On the other hand, a 3x3 filter (also called a kernel)

image.png

When convolving at. If you calculate by shifting one square at a time as shown in the figure below, the calculation will be performed 9 times in total, so the answer (feature map) will be 9 squares (3x3).

(By the way, such a convolution that slides one square at a time is expressed as "stride is 1". The higher the stride value, the fewer calculations)

animated_convolution.gif

What is a stride?

How many squares do you want to shift and calculate? The sloppy value.

If the stride is 1

stride1.gif

Will be.

If the stride is 2

stride2.gif

Will be.

Then, what is the length and width of the feature map x what is the convolution under the following conditions?

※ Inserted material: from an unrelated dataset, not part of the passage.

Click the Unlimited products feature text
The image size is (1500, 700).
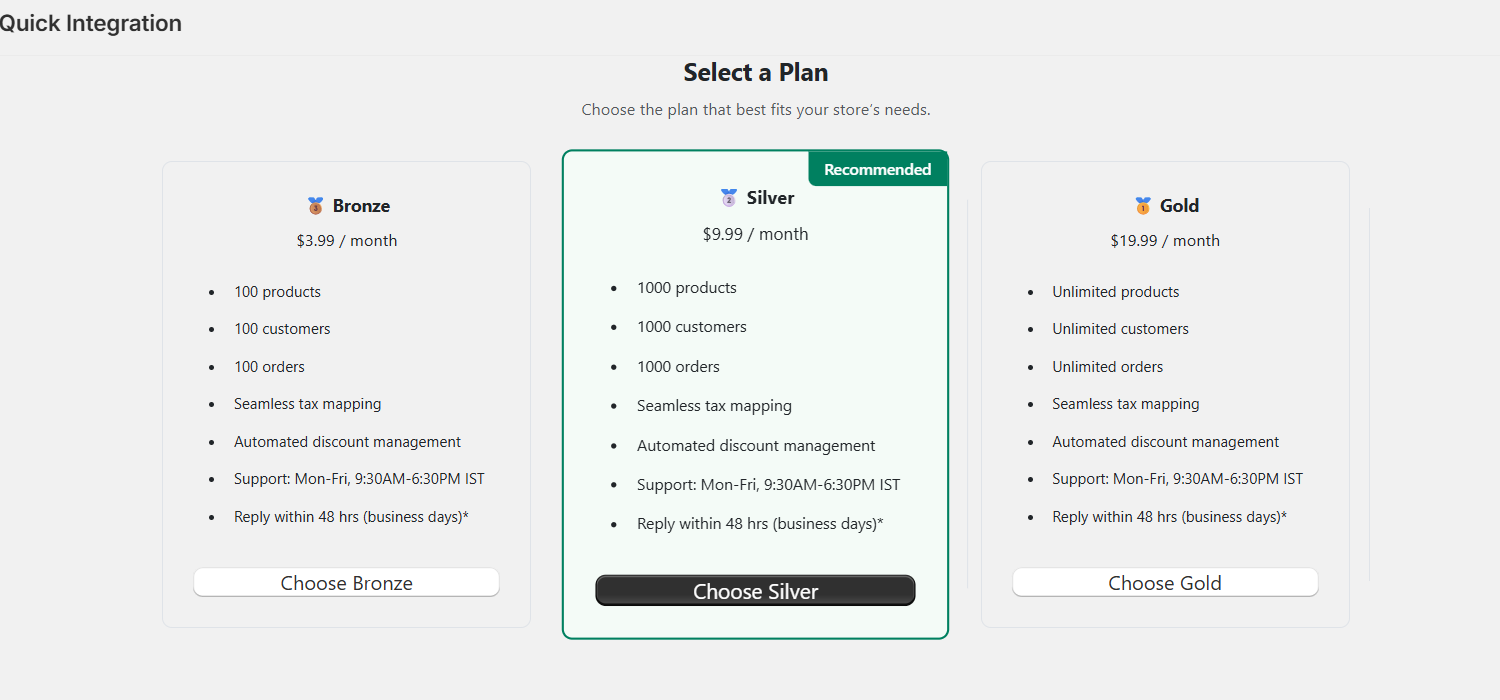(x=1115, y=292)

The answer is 11 x 11. You can understand it by writing a grid on a spreadsheet and counting it while actually shifting it by hand. There are 25 x 25 grids. This is used as an input image. The overlapping pink frame (5x5) is the filter (kernel). Since the stride is 2, we will calculate by shifting by 2 squares. You will reach the right end in the 11th calculation. Since the vertical is the same, the feature map is 11 x 11.

image.png

How to decide the arguments to pass to the Conv2D function

Based on the above knowledge, consider the parameters required to execute the convolution. Specifically, it is necessary to answer the following questions.

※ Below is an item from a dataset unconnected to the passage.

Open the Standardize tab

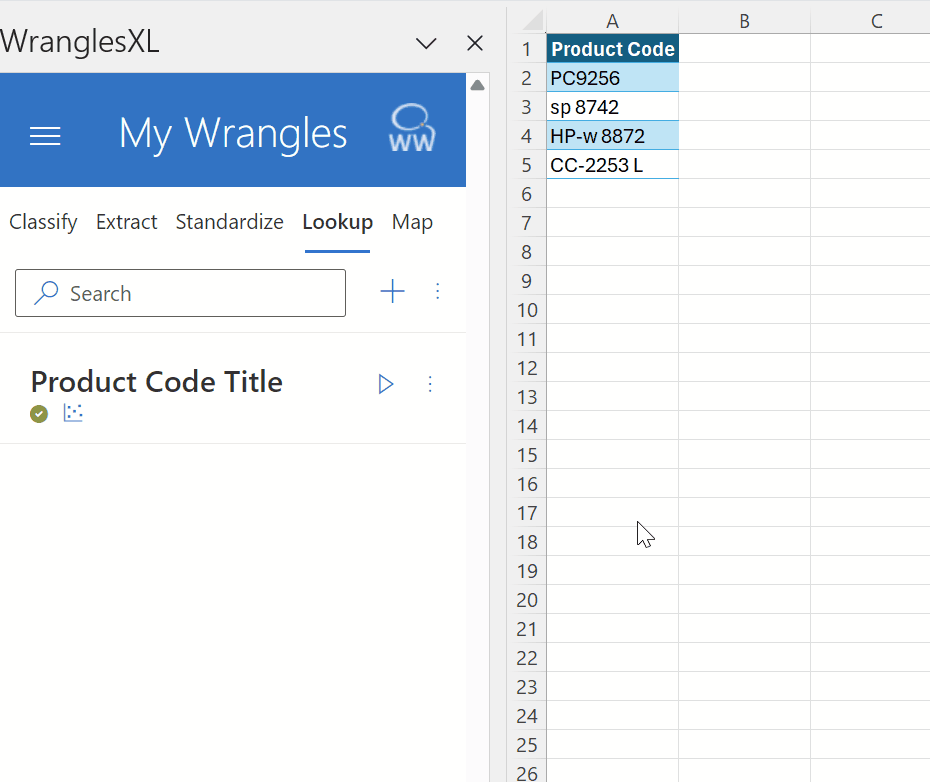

There may be other questions, but the answer to these questions is to "determine the value of the argument to pass to the function."

How to determine the vertical and horizontal size of the filter (kernel)

https://child-programmer.com/ai/keras/conv2d/ Excerpt from the description of.

Conv2D(16, (3, 3)Commentary
: It means to use 16 "3x3" size filters (16 types of "3x3" filters).
It seems that odd numbers that can determine the center, such as "5x5" and "7x7", are easy to use.
It seems that the number of filters tends to be "16, 32, 64, 128, 256, 512" etc.
It seems that you should try a large number of filters for problems that seem complicated, and a small number of filters for problems that seem easy.

Here, the value related to the filter is

When

Be careful not to confuse it. The vertical and horizontal sizes are as explained so far. In the example below, the vertical and horizontal size of the filter is "5 x 5" (the pink area is a 5x5 = 25 pixel square).

image.png

So what does "the number of filters (how many filters do you use? That number)" mean? There is more than one type of filter for convolution. "One type" only indicates "one feature". For example, if you have a 3x3 filter, the filter types are, for example,

image.png

And so on. This is the "type of filter" and the "number of filters", that is, the "number of filters".

Summary,

Conv2D(16, (3, 3)

"Fold using 16 (16 types) filters with 3x3 vertical and horizontal pixels." It is an instruction.

Supplement on "number of filters"

If you want to know more about the meaning of "convolution using multiple filters, for example 16 types (16 sheets)" https://products.sint.co.jp/aisia/blog/vol1-16 See "Convolutional layer" in. The following is an excerpt.

"The number of feature maps output as many as the number of filters" means After convolution with 16 types (16 sheets) of filters, It means that 16 "feature maps" are output.

Here for the sake of simplicity Consider the case of "convolution is performed with three filters".

For example, in the figure below, the filter (pink area) is 2x2. The feature map (green area) is 3x3.

stride1.gif

If there is only one type of filter (pink area), Only one feature map (green area) is output.

However, if you prepare three types of filters, Because each type performs matrix calculation Since each feature map has different results, three feature maps are output.

image.png

Take a look at the sample code at the beginning

Sample code at the beginning

from keras import layers, models
model = models.Sequential()
model.add(layers.Conv2D(32,(3,3),activation="relu",input_shape=(150,150,3)))

Then

Conv2D(32,(3,3)

it is written like this. This is an instruction to "convolve using 32 types (32 sheets) of 3x3 filters (kernels)".

Above,

I understand how to decide the answer to (how to pass arguments).

Continue to

Consider.

What is input_shape?

https://child-programmer.com/ai/keras/conv2d/ The following is an excerpt from.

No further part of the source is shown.